CEOs are doubling down on disciplined growth and long-term transformation through AI and strategic transactions despite heightened geopolitical risk and macroeconomic uncertainty. This is according to the latest EY-Parthenon CEO Outlook Survey, a quarterly survey of 1,200 global CEOs across 21 countries, which includes 40 from Singapore. 

In an environment marked by sustained uncertainty and overlapping external shocks, CEOs are responding not by retreating, but by prioritizing profitability and resilience with targeted growth, drawing on lessons learned from previous crises.  

Geopolitical landscape reshapes growth priorities 

Unsurprisingly, geopolitical uncertainty has taken center stage in the CEO agenda with more than half of respondents (Singapore 71%, global 56%) identifying it as the most significant risk to their business over the next 12 months, up 28 percentage points (both Singapore and global) since September 2025. 

Despite their concerns over geopolitical uncertainty, the survey’s CEO Confidence Index, which is a measure from 1 to 100 quantifying CEO sentiment globally across a wide range of business dimensions, shows that overall confidence among Singapore CEO respondents remain stable at 73.5, compared with 80 three months ago. Singapore CEO respondents are also among the most optimistic about their local country growth, with a confidence score of 81.0 – the second highest globally.  

Additionally, respondents cite that the impact is tangible, with nearly half (Singapore and global 46%) reporting that sustained energy price shocks would create significant headwinds for their organization, underlining how geopolitical volatility is translating directly into operational and financial risk. 

However, unlike previous crises, CEOs are not viewing current macroeconomic volatility as a reason to retrench. Instead, they are reinforcing resilience and protecting near‑term performance by being more selective about where they invest – signaling a shift towards disciplined growth that is targeted, risk-aware in a rapidly changing environment, and anchored in profitability and resilience. 

Eighty-eight percent of Singapore CEO respondents (global 82%) report that they are prioritizing sustainable long-term growth and a clear path to profitability over rapid market expansion. This pragmatic response sees leaders prioritize financial flexibility, streamlined operations, their talent base and a greater reliance on technology to drive productivity, alongside continued investment in digital and AI capabilities. 

Purandar Rao, EY-Parthenon Asia East, Asean and Singapore Strategy and Transactions Leader, says: 

“What stands out in the latest findings is the combination of confidence and clarity around risk. The focus on sustainable long-term growth over rapid expansion reflects a broader shift in mindset, with leaders prioritizing resilience and disciplined execution across the cycle rather than pursuing growth at any cost. Singapore’s stability, connectivity and institutional strength position the country strongly as a base for companies taking this longer-term view.” 

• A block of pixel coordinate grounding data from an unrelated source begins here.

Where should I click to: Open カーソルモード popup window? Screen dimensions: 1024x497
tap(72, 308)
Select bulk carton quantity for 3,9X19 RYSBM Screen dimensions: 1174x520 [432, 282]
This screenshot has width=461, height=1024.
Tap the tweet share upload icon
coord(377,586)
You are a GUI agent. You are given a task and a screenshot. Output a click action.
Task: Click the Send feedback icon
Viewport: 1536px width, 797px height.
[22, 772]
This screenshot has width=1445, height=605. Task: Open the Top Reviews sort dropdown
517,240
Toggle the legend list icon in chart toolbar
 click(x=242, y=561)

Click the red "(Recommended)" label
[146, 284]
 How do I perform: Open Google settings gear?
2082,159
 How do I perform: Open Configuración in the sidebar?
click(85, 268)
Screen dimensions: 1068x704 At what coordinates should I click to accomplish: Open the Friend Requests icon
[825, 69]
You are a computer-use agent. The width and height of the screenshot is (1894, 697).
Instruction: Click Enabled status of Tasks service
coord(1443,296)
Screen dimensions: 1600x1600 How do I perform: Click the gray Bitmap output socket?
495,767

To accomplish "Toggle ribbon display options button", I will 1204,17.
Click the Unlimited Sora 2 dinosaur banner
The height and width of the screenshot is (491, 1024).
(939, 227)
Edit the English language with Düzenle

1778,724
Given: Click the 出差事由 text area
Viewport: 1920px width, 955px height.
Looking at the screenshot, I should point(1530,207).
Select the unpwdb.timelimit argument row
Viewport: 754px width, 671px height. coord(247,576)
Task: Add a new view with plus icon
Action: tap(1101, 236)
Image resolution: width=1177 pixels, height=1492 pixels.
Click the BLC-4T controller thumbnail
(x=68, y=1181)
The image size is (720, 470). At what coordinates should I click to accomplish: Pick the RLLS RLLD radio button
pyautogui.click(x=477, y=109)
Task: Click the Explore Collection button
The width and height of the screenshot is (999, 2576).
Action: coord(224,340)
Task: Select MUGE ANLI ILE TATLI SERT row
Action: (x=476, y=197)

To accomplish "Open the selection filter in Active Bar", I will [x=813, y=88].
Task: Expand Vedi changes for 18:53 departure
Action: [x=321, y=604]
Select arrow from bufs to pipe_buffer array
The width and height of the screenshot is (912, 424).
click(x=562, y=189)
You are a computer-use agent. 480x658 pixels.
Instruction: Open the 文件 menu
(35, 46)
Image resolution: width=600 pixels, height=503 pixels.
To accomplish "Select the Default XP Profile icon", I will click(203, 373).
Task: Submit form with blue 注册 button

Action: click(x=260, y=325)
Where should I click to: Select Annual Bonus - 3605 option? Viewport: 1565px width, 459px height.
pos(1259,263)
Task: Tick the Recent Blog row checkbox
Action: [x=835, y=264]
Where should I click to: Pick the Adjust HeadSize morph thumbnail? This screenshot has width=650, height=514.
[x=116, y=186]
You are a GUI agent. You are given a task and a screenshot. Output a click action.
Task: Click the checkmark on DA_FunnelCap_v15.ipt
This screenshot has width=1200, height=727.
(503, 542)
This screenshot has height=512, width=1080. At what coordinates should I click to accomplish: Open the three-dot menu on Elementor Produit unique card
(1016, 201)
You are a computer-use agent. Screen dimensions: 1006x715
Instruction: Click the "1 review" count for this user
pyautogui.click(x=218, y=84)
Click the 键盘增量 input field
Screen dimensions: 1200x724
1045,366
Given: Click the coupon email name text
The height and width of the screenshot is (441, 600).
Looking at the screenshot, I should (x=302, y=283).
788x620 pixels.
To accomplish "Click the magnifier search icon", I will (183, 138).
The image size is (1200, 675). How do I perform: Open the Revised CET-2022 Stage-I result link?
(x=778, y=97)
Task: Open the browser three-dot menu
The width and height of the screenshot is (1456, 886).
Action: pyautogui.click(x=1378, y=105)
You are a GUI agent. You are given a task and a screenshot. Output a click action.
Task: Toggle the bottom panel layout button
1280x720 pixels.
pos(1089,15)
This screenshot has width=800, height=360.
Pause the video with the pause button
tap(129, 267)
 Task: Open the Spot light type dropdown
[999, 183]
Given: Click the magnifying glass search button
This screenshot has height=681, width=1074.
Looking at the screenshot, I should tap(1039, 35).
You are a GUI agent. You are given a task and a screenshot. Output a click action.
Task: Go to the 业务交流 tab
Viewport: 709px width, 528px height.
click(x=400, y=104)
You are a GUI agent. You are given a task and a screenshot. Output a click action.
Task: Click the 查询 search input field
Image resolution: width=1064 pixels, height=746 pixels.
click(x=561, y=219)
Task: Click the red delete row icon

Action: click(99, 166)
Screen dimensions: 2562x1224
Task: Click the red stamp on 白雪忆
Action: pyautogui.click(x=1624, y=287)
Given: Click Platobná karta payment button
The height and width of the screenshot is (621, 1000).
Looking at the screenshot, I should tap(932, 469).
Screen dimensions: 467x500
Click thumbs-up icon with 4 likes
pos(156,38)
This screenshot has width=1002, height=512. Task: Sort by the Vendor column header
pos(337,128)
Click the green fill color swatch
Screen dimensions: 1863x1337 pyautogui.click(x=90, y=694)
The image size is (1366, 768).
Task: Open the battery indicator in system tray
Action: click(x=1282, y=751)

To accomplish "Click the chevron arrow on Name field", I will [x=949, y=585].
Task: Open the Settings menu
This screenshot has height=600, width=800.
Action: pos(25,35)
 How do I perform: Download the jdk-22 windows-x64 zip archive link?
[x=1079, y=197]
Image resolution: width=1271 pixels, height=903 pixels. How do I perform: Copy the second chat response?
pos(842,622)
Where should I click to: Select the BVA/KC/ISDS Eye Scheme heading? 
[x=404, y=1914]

AI shifts from adoption to enterprise scale impact 

Whether AI valuations prove to signal a bubble or not, AI’s advantage is real and remains the most consistent strategic priority across regions and sectors. Sixty-eight percent of Singapore CEO respondents (global 80%) plan to increase AI investment in 2026, while just 3% (global 1%) expect to reduce spending this year. Fifty-nine percent of Singapore CEO respondents (global 48%) are pursuing acquisitions or divestments to accelerate access to technology or AI capabilities. 

Respondents in fact report that AI is now starting to deliver tangible, enterprise impact in growth driving areas such as customer value creation (Singapore 45%, global 42%) and strategy (Singapore 45%, global 41%), finance and risk management (Singapore 43%, global 37%), and innovation (Singapore 38%, global 40%). Crucially, it remains a driver of CEOs’ confidence with 84% of Singapore CEO respondents (global 83%) surveyed saying that they are optimistic about their company’s investment plans in emerging technologies. 

However, challenges remain. While AI is delivering tangible enterprise impact, fragmented and evolving regulatory frameworks are emerging as a key constraint on scale. Twenty-seven percent of Singapore CEO respondents (global 30%) say AI regulatory frameworks are increasing compliance and operational complexity, while 38% (Singapore and global) cite fragmentation and the evolving nature of regulation as a barrier to scaling AI effectively. 

Sriram Changali, EY-Parthenon Asean and Singapore Industrials Leader, says: 

“The more meaningful story behind the AI investment figures is not the scale of spending, but its direction. AI has moved beyond the technology function to shape decisions across customer value, strategy, finance and innovation. With Singapore companies being further along in the adoption curve, leaders are now making more considered choices about where AI can create genuine enterprise value.” 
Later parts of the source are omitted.